共鳴
就任者議決が終わった後、レンはカムイと共に何も置かれていない部屋に移動した。
「さぁ、レン。これはお前のものだ。これを手に持て。丁重に扱えよ」
レンはカムイからクリスタルを手渡される。レンは言われた通りに、それを慎重に持つ。それは美しく光を反射し、透き通って見えた。
「俺はこれをどうすれば?」
「クリスタルと会話するんだ」
その言葉の意味がわからなかった。物体と会話するということの奇妙さ。レンの想像はカムイの言葉に追いつくことができなかった。どのように話せばいいのか。何を話し掛ければいいのか。そして、何よりも返事はない。一方通行の会話ほど、難しいものはない。それをレンはよく理解していた。
「会話って言われても、どうすれば……」
「好きな人に話し掛けるように。小鳥が外でさえずるように。太陽が外で輝くように。
そうすれば、クリスタルは応えてくれる。お前の気持ちに」
レンはその意味を上手く把握できなかったが、とりあえず今心中にある思いをクリスタルにぶつけた。エルナに話し掛けるように。エルナに相談するように。
「俺の名前はレン。俺にはまだまだ力がない。仲間の命を救えなかった。
でも、いつかこの世界を変えてみせる。そのために、こんな俺に力を貸してくれ!」
レンの希望に呼応するように、クリスタルは暗黒の時代を終わらせるような眩い光を放つ。
レンが掌で覆う結晶が自ら形を変えていく。
「それがお前の人器だ」
黄金に煌めく鞘に納刀された剣。それがレンの人器となった。レンの手の中で変身したからか、レンの手に馴染んだ。
「これが、俺の、武器……すげぇ……」
「おめでとう。これで、お前はスカイシーカーの隊長として認められたことになる。
どうだ、それを抜いてみないか」
レンは目を大きく開き胸を高鳴らせながら、カムイの言葉通り、剣を引き抜こうとする。
しかし、レンの表情は一変する。眉に皺を寄せ、腕に精一杯の力を入れる。全くもって鞘が動く気配すら感じられなかった。
「ぬ、抜けない!」
「……冗談で言っているのか?」
「本当さ! おいっ、抜けろよ!」
レンは力強く引いても、微動だにしなかった。
「人器は持ち主の心を表す。お前の戦いたくないという意思が反映されてそうなった、としか考えにくいな」
レンは図星を突かれたように、苦い表情を浮かべる。そんなことはないと、現実から目を背けようとする。
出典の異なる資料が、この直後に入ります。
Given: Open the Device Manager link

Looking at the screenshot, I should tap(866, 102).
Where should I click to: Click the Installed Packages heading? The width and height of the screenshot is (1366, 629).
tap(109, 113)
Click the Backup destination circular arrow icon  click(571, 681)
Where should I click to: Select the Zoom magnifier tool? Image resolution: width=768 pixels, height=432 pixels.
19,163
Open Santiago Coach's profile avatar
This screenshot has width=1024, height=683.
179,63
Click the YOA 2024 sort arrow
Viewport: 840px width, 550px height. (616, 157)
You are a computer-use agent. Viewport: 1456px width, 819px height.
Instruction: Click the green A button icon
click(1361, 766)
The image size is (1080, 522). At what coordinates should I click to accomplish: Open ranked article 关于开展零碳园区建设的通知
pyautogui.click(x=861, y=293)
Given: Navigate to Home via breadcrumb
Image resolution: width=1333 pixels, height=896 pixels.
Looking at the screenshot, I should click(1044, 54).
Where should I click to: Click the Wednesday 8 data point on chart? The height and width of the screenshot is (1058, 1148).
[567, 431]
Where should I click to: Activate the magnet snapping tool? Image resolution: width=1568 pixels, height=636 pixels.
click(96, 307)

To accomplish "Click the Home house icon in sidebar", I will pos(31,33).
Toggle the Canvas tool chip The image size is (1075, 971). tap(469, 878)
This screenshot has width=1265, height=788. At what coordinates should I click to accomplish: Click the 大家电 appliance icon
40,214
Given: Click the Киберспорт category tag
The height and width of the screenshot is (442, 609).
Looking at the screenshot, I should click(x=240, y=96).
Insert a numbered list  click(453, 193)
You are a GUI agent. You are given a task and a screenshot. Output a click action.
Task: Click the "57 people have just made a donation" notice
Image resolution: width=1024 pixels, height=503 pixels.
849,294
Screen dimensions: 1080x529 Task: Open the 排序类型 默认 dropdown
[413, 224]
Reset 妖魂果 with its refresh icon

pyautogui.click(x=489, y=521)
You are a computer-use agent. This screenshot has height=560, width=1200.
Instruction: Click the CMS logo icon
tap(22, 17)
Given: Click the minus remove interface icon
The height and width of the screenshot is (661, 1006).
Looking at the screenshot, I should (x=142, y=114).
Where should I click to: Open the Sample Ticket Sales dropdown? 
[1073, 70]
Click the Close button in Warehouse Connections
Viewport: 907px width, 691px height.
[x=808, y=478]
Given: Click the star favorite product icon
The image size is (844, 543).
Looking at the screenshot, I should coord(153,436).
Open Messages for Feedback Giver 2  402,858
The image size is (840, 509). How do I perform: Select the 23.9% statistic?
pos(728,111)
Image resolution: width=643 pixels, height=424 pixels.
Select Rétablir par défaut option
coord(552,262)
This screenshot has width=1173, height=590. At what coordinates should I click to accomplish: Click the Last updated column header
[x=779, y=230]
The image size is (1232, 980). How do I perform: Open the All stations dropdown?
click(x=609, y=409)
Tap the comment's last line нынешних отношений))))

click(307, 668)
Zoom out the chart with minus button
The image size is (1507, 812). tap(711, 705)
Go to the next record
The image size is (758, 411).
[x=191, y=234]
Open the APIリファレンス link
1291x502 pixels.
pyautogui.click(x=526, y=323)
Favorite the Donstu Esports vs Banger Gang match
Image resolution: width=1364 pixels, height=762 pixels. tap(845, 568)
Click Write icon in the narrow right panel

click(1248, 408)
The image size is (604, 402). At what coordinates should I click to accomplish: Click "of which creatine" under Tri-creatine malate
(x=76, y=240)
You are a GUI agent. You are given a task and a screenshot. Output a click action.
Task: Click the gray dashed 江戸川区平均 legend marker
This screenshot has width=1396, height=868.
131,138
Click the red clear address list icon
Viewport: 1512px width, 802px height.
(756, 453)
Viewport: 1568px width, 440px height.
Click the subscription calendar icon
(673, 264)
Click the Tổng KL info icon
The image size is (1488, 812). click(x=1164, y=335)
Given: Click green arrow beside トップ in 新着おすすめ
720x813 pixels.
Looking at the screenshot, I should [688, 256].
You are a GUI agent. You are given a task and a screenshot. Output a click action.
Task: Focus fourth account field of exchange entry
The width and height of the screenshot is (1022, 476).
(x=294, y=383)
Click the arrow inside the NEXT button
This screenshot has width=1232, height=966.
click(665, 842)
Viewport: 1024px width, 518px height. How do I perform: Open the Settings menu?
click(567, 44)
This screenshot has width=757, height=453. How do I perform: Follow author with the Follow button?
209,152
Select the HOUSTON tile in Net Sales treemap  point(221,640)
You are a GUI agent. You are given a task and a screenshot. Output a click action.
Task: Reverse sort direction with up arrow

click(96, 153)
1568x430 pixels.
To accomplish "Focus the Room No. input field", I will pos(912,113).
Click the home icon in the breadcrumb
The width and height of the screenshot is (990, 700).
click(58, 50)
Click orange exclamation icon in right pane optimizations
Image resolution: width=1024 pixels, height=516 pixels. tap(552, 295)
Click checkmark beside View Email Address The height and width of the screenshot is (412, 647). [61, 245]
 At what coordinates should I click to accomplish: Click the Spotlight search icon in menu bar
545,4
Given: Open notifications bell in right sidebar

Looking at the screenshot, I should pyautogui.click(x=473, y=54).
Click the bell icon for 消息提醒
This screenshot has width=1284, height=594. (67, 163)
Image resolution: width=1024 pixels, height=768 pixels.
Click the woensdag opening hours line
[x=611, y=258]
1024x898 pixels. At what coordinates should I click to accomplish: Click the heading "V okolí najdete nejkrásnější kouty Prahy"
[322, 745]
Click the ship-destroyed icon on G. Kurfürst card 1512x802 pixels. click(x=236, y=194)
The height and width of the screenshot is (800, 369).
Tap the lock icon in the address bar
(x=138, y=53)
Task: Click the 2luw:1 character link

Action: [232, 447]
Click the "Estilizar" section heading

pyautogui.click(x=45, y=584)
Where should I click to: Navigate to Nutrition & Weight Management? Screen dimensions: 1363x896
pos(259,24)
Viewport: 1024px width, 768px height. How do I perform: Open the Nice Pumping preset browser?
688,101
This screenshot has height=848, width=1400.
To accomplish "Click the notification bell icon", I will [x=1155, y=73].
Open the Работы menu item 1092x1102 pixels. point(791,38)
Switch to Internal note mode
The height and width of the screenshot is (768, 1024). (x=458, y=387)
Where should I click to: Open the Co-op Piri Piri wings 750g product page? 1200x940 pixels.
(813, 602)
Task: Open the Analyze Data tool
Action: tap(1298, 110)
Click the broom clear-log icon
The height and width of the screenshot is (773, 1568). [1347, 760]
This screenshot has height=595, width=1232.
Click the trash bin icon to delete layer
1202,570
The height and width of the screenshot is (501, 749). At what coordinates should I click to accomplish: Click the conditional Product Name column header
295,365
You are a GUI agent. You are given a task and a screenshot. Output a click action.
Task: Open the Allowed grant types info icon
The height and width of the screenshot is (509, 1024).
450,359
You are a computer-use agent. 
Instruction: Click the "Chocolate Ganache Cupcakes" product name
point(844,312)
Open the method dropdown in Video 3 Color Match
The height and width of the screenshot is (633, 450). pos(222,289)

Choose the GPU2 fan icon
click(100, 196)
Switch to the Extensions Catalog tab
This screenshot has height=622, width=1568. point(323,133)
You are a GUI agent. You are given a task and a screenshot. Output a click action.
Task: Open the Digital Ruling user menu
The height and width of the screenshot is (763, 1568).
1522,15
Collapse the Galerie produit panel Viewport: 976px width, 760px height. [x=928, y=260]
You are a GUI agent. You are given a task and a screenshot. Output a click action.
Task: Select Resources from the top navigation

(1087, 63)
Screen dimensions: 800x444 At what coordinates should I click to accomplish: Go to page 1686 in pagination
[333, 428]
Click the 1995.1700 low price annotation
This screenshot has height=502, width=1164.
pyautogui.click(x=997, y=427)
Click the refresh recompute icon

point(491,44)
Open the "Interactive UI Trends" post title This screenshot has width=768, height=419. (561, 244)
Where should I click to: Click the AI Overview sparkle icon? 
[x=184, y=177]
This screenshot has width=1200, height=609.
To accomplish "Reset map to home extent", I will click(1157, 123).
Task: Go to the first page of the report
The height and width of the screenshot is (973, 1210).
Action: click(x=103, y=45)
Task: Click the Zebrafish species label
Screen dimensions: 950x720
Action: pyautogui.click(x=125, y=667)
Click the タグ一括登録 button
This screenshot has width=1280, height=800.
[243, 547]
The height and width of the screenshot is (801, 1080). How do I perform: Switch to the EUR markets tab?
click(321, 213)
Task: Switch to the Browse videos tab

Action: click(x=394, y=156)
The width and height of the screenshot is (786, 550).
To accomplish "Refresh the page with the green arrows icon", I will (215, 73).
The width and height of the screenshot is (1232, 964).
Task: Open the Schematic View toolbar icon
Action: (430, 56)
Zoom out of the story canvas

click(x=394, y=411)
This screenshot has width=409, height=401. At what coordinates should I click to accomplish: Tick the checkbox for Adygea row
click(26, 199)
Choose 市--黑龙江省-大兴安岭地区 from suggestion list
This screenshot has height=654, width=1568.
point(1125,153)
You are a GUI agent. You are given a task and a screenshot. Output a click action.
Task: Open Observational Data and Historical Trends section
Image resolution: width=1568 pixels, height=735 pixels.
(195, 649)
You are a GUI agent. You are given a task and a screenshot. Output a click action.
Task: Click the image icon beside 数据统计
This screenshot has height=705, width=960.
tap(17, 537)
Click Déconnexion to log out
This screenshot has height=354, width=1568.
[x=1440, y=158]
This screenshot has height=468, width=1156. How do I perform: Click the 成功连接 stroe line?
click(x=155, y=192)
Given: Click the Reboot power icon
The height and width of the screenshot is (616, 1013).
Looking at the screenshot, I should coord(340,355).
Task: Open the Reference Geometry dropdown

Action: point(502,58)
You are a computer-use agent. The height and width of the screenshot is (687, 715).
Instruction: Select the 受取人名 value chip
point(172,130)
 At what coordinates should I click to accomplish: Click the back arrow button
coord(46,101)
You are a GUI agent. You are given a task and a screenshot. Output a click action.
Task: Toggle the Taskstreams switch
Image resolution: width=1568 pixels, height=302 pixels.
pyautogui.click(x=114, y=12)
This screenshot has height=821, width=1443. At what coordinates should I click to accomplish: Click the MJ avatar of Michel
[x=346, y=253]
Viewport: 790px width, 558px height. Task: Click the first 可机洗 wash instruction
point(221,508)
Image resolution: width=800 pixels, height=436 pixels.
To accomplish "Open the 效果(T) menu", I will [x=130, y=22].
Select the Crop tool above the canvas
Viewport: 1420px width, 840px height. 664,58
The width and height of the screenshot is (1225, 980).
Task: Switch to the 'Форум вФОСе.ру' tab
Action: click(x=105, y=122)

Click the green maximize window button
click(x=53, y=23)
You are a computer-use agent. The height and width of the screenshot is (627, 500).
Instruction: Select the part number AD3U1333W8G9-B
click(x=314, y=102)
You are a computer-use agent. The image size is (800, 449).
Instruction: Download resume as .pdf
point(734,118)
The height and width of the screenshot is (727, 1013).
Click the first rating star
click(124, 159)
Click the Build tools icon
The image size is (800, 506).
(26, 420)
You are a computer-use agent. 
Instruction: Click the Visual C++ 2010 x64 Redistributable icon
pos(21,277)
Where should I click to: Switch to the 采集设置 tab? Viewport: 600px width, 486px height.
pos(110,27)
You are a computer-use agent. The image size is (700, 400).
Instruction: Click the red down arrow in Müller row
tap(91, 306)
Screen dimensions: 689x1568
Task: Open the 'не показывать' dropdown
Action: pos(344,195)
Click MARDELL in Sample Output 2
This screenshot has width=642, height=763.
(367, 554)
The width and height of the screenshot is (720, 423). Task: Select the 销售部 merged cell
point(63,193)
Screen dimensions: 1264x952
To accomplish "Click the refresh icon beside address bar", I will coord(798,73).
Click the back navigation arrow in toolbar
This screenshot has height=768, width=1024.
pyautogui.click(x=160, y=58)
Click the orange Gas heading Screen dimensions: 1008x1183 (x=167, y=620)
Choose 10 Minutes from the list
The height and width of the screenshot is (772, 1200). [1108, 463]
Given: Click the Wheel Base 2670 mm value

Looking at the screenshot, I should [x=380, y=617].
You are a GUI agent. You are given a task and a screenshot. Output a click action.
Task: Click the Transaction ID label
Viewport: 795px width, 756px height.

「人器は能力を持ってるんですよね、俺の能力はなんですか!」
カムイは腕を組み、少しだけ溜息を吐いた。
「俺にもわからない。俺の能力が初めてわかったのは、俺が総隊長になり、全隊遠征に行った時のことだった。俺は仲間の危機に気付き、人器で戦おうとした。すると、俺の武器が赤黒いオーラを纏い出した。
それが俺の人器の覚醒だった。人器は覚醒をしなければ、能力は使えない」
「そ、そんな……」
レンは誰かを守れる力を手に入れられると思っていた。エルナを守ることができると期待していた。しかし、その希望は電光石火の速度で絶望に覆された。
「なーに、まだ急ぐことはない。お前は隊長に就任したばかりなんだ。
改めて、おめでとう。そして、これからよろしく頼むぞ、レン隊長」
レンはカムイの言葉を受け入れられなかった。隊長に相応しくない自分。そして、まだ人器を使うことができない無力さ。また、そのことで周囲の人々から非難されるという向かい風。
レンにはそれが憂鬱で仕方がなかった。
地下世界の基本情報3
・人器
人器はクリスタルと呼ばれる奇妙な水晶体から発現する。水晶ではなく、天然では採取できない。その能力は人によって異なり、人物の性格や願望を表すと言われている。